== EXERCISE INSTRUCTIONS ==
Which four names does Bootstraps propose for the fish in the first post of the cichlid identification thread below?

== SUPPLIED PASSAGE ==
# Help Identifying



## Bootstraps (Oct 13, 2014)

Hello all. New to this forum and the hobby as well, I have been using the site for awhile and it has been a big help. Im new to this hobby as well. I bought 4 little "Mixed African Cichlids" from a large pet store on July 28th. I am unsure of what they are, but i may have narrowed it down a little bit thanks to your species gallery previous image posts. I'm sure some of them are not pure bred, which I'm ok with at this point. 
Thanks for any help!!

Pseudotropheus... 

Pseudotropheus on Flickr

Metriaclima Estherae 

Metriaclima Estherae on Flickr

Aulonocara...

Aulonocara on Flickr

Labidochromis Caeruleus (hybrid most likely)

Possible Lab. hybrid on Flickr


----------



## Chester B (Dec 28, 2012)

Pretty good on the ID's

First fish is commonly referred to as black and white acei
http://www.cichlid-forum.com/profiles/s ... php?id=835

Second fish is your standard tank bred zebra so mostly estherae like you already guessed

Third is an albino aulonocara. Don't think you'll ever be able to pin down what species of Albino Aulonocara though

Fourth fish again you're correct, its mostly Yellow lab.


----------



## Bootstraps (Oct 13, 2014)

THANKS! I did as much searching as i could to pin things down. Glad someone was able to confirm! see you all on the forums.


----------



## nmcichlid-aholic (Mar 23, 2011)

== LISTED RECORDS ==
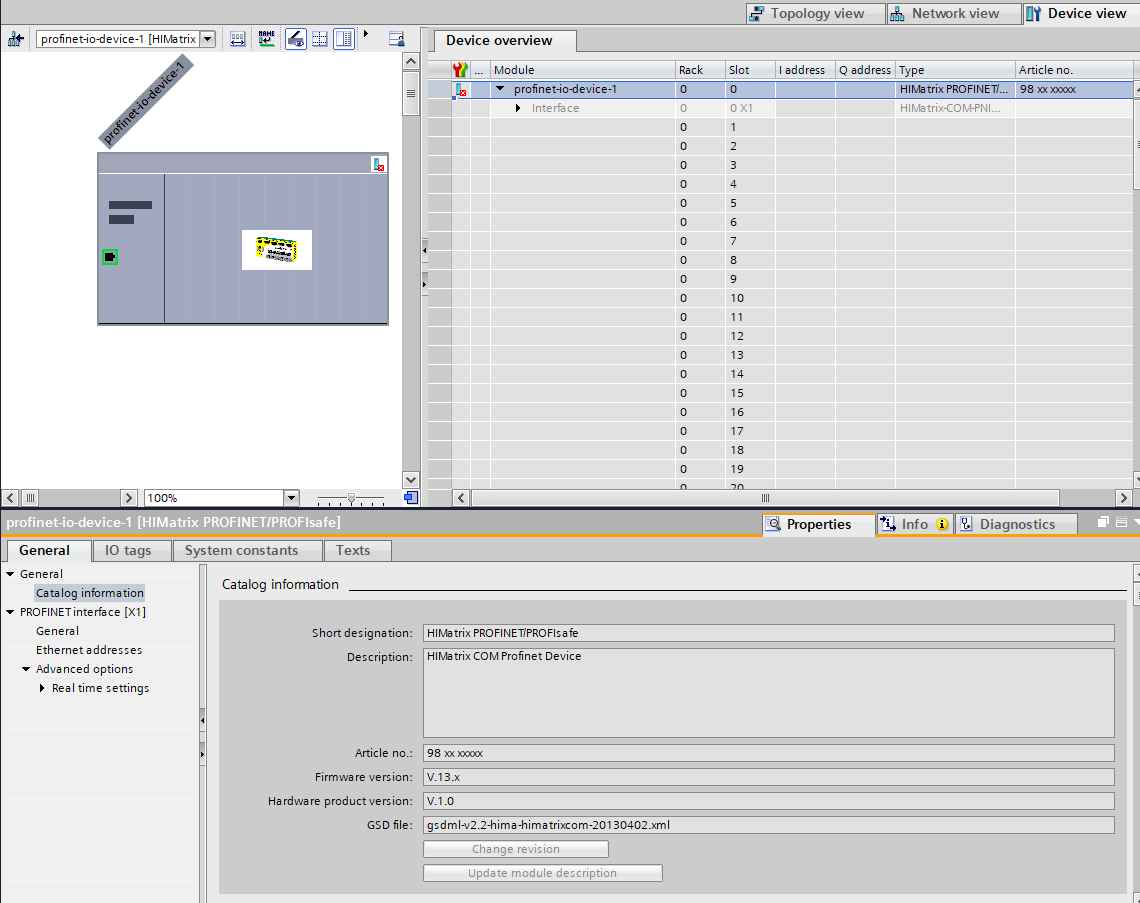Image resolution: width=1140 pixels, height=903 pixels.
Task: Open the IO tags tab
Action: point(128,550)
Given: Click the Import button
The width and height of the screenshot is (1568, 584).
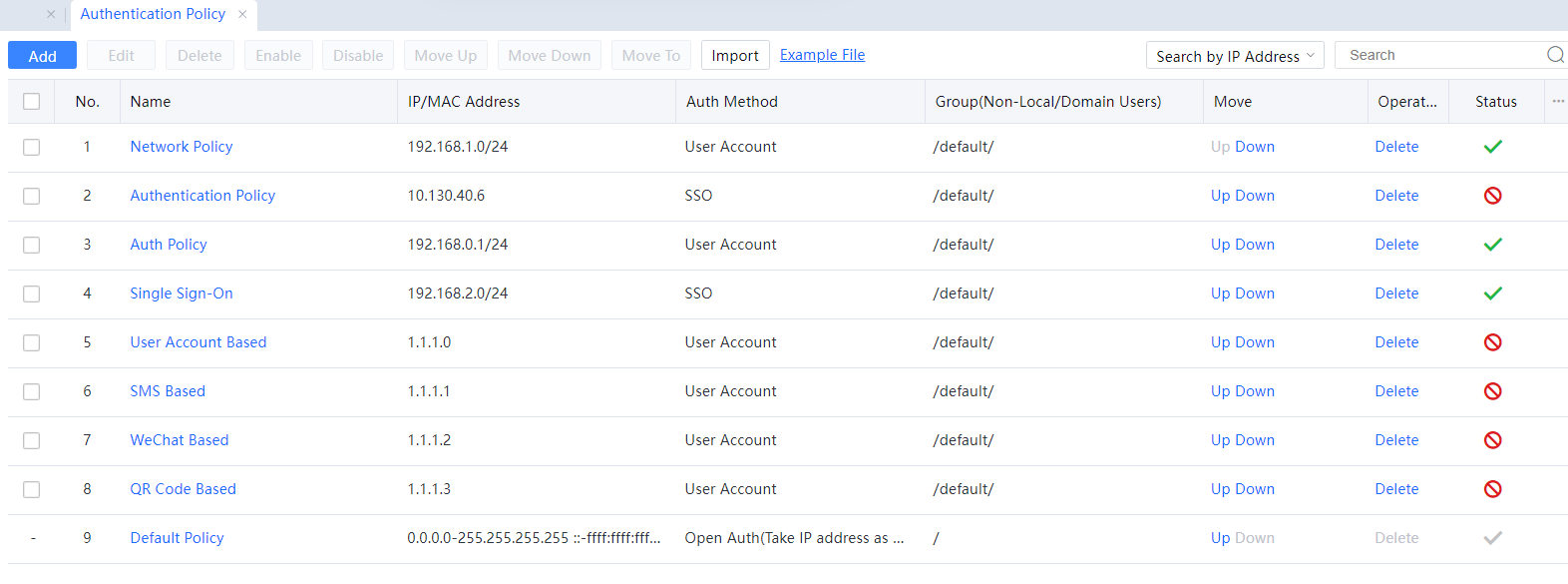Looking at the screenshot, I should coord(734,56).
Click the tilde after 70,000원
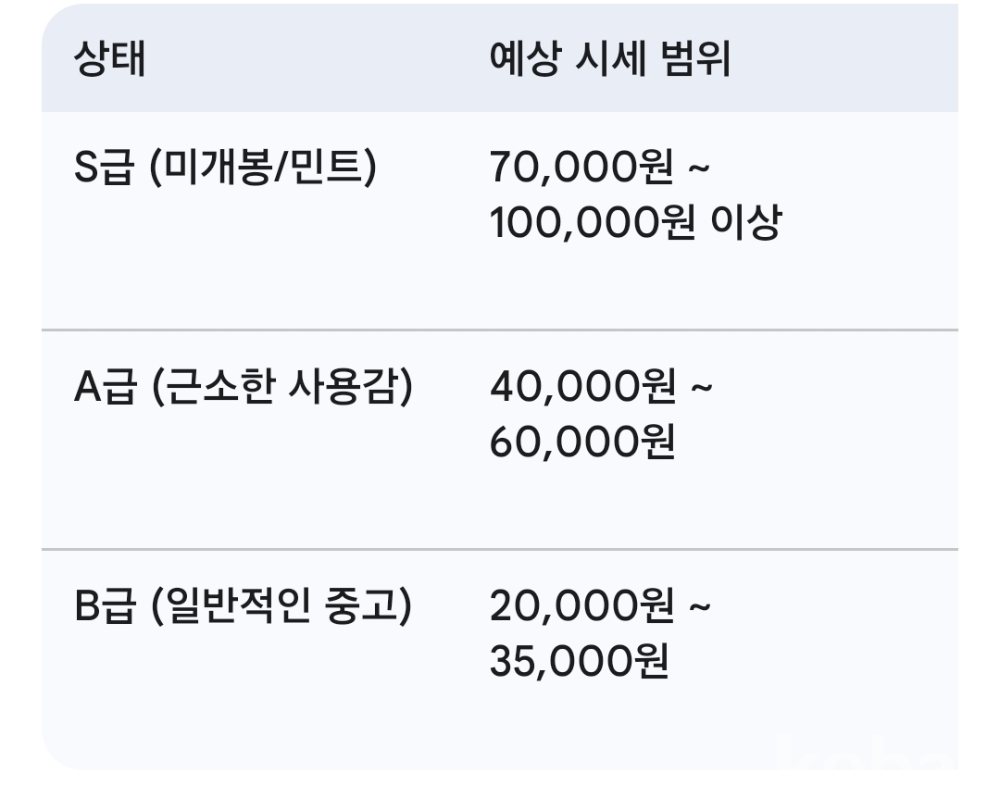1000x810 pixels. (x=700, y=169)
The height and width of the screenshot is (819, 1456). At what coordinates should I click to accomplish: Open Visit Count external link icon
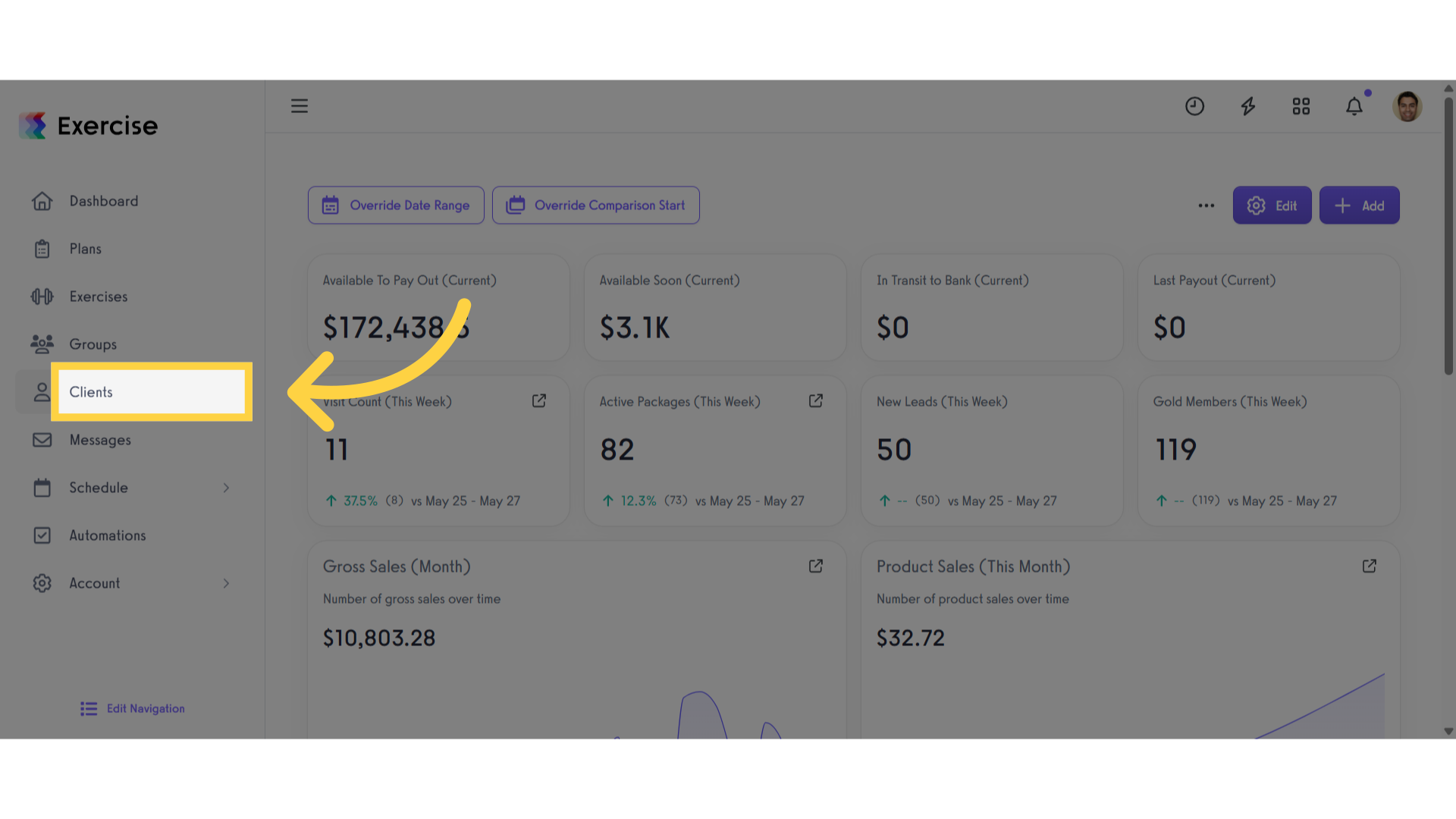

== EXERCISE ANSWER ==
- Pseudotropheus
- Metriaclima Estherae
- Aulonocara
- Labidochromis Caeruleus (hybrid most likely)